Create process for obtaining/applying for multi-card GPU flavors
Problem / Opportunity Statement
We need to develop a process for gaining access to multi-card flavors.
There are snippets from Slack
Is priority NAIRR fellows > NAIRR pilot > ACCESS?
Yes. To some degree - within reason
Several projects are already on mult-gpu instances, so prioritizing those folks to the H100s would probably be good.
Concur - though we need to make sure that they understand that these are limited and they don't get to take A100 multi and H100 multi just because. We can let them migrate but also need to hold them to a timeline on releasing resources. Additionally, we should consider if they are using 4xA100, can they use 2xH100 -- same VRAM, more system RAM, newer gen, etc.
Jenn noted NAIRR240266 as a NAIRR allocation that requested multi-card. That said, they may already be using a g3.2xl and would get picked up in the review of existing users noted above.

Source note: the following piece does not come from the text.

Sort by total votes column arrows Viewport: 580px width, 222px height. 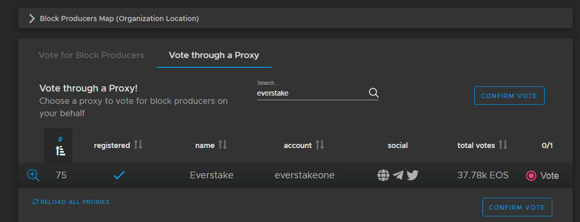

Current list from Support Side (needs updating)
Resolution
Potentially a form-based process for applying for and justifying access.
From Le Mai:
like the idea of a form for tracking requests and justifications. We'd need to agree on a review, approval and notification process. I wonder though (given the slim usage) what people think of opening it up to NAIRR awardees and have everyone else be subject to a review process.
I'd say all people need to at least justify it, even NAIRR users, though I'd give them priority.
Let's have discussion in the Thursday meeting and we can add any needed comments here before and after.
To-Do Tasks
-
Create and finalize multi-gpu request form -
Create draft and share in this issue -
Settle on Final Draft
-
-
Update Documentation to link to this form -
Evaluate other methods of communications regarding this form (email, newsletter, Slack, etc.)